Please rewrite the records starting at the line containing "How do I perform: Bookmark" and ending at the line containing "Looking at the screenshot, I should (x=600, y=551).", changing "yen symbol" to "dollar symbol" and keeping everything else the same. Leave the pictures out of your answer.

# [Data to use]
::::

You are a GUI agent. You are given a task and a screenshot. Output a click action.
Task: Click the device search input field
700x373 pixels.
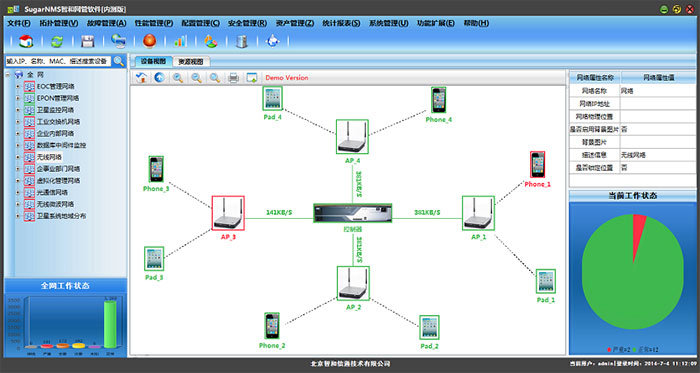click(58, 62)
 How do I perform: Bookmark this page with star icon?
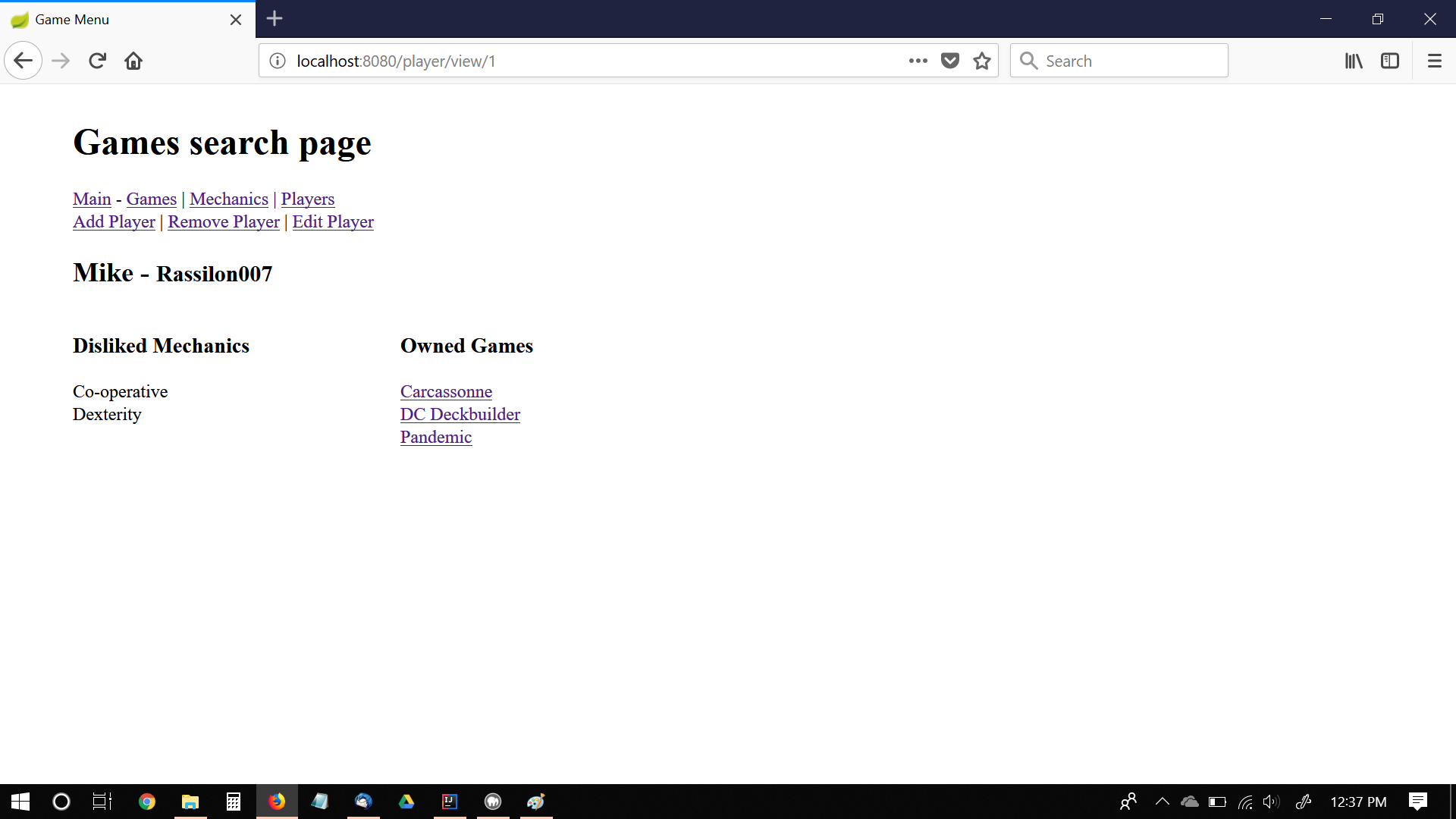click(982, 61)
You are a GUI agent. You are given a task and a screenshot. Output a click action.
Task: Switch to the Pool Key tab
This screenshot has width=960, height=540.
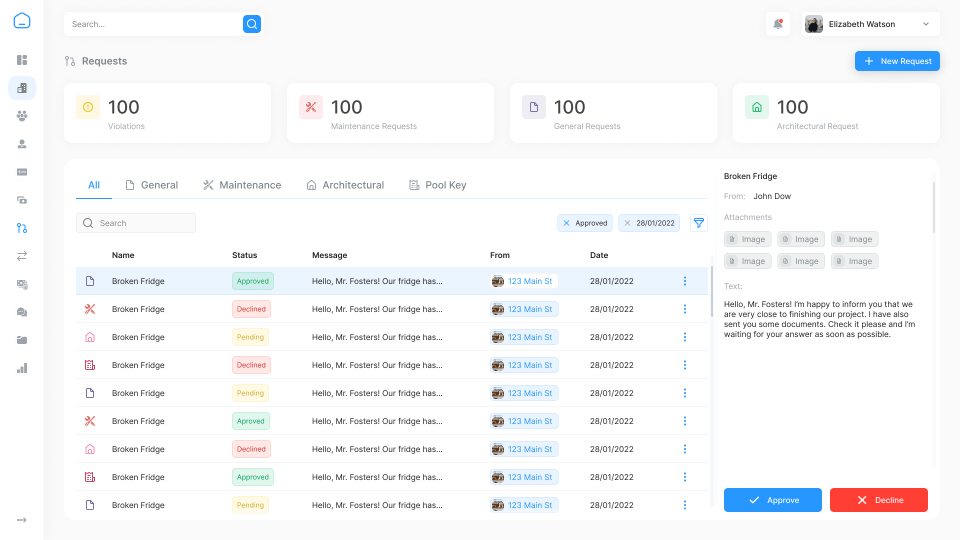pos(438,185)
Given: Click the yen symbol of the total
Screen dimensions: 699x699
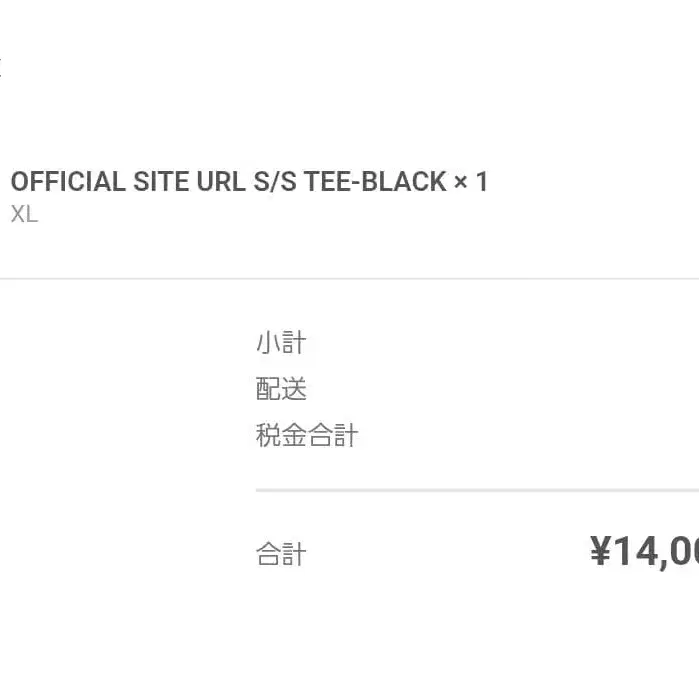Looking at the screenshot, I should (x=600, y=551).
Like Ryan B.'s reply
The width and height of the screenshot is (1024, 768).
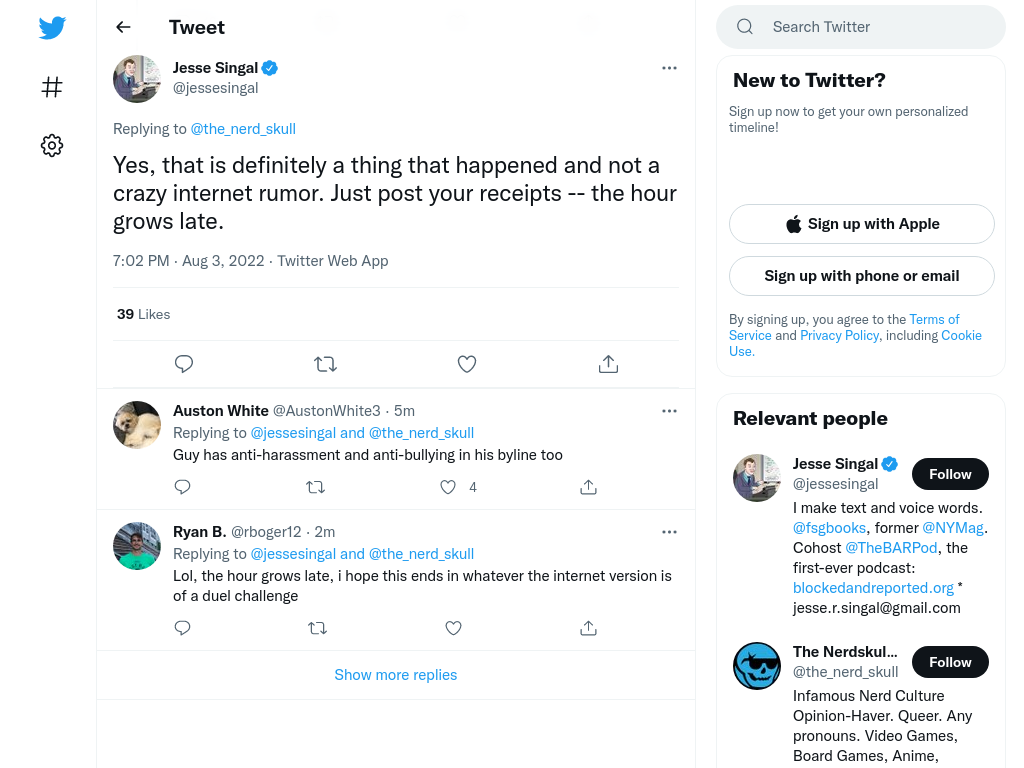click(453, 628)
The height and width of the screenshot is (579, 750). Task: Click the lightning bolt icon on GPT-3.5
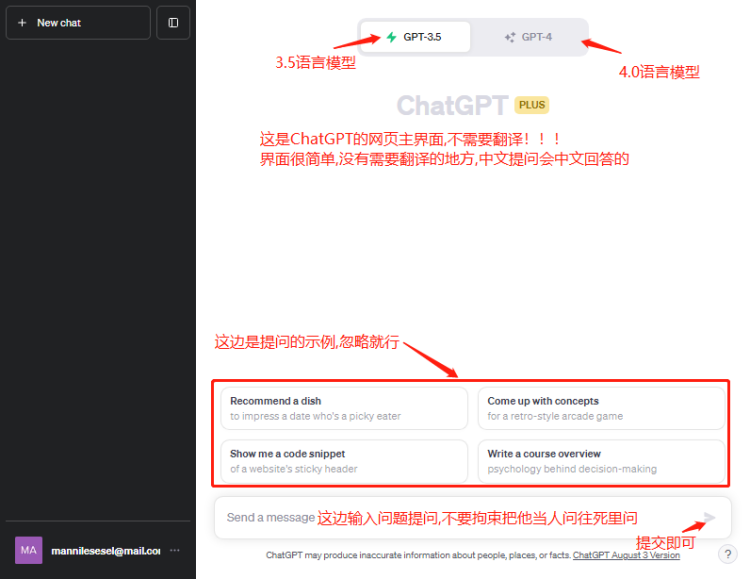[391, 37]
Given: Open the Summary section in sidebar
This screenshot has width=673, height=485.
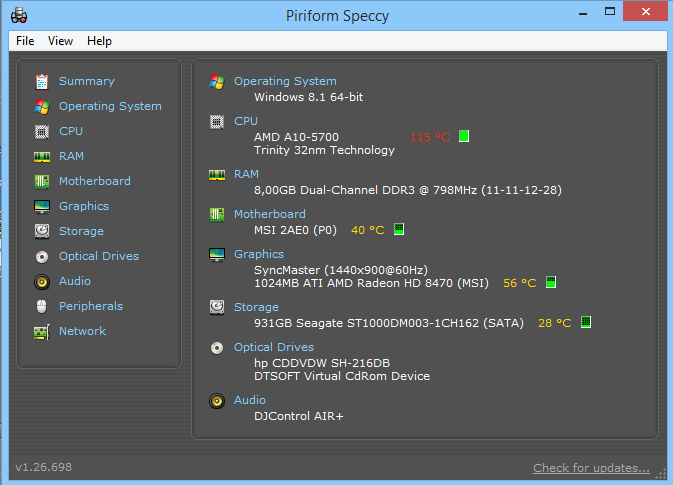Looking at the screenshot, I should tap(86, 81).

::::

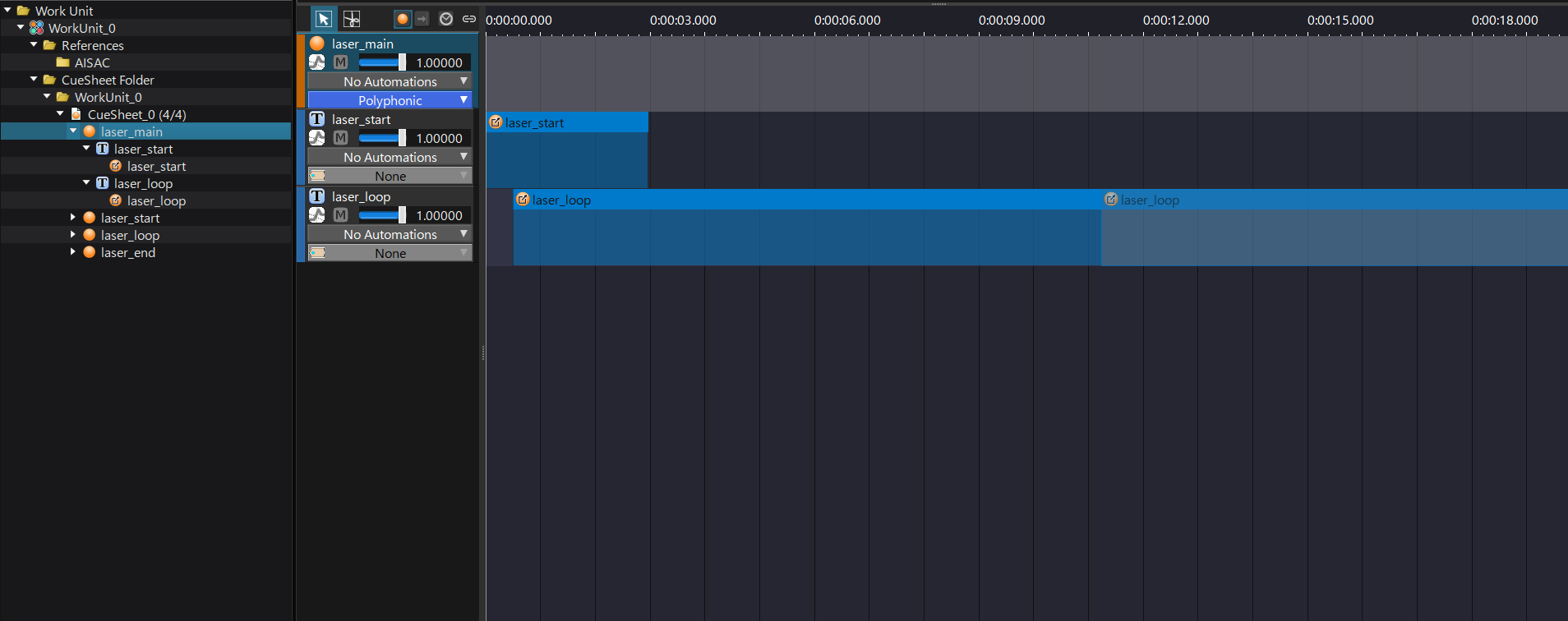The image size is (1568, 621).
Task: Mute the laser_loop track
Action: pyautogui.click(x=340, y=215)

::::

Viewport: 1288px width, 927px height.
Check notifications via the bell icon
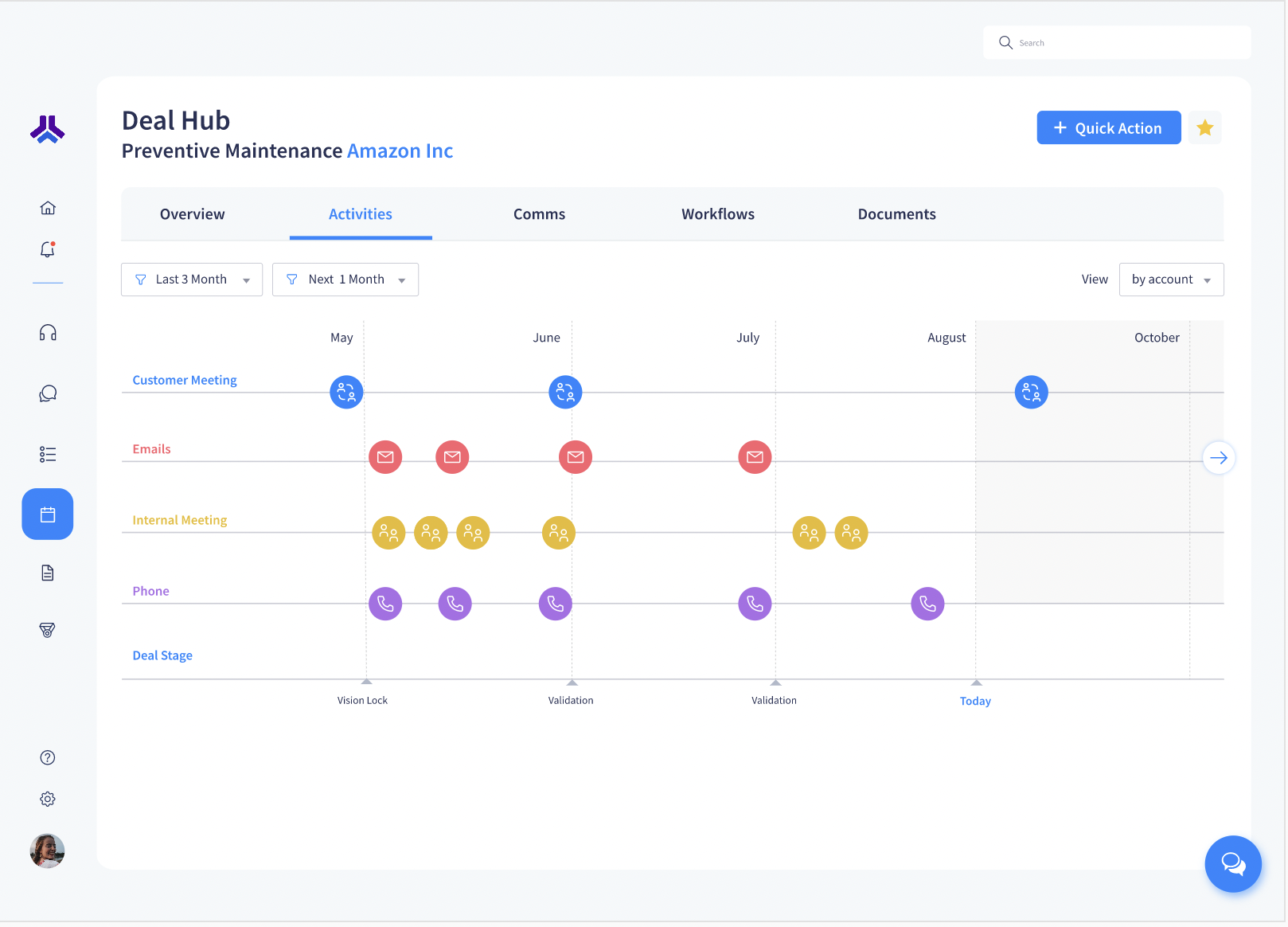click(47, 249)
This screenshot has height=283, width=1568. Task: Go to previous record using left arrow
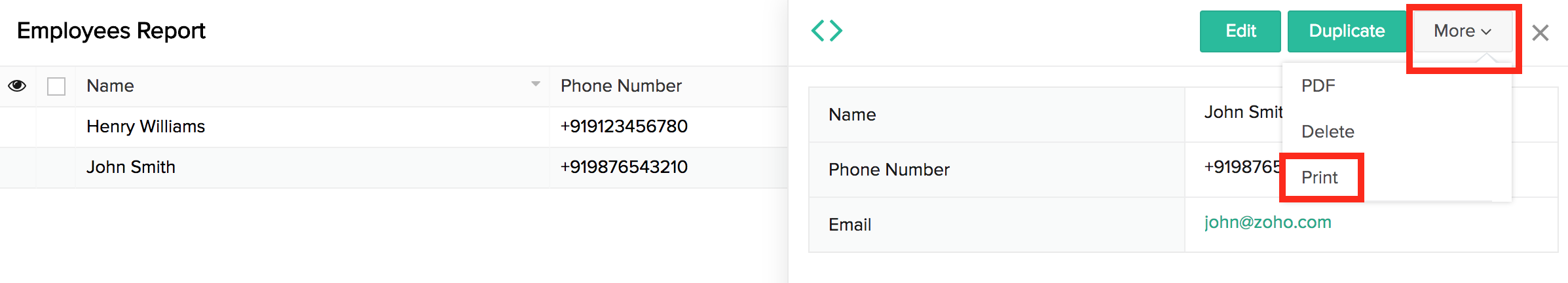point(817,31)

::::

# [Result]
 How do I perform: Bookmark this page with star icon?
click(982, 61)
You are a GUI agent. You are given a task and a screenshot. Output a click action.
Task: Switch to the Pool Key tab
This screenshot has width=960, height=540.
pos(438,185)
Given: Click the dollar symbol of the total
Screen dimensions: 699x699
Looking at the screenshot, I should (x=600, y=551).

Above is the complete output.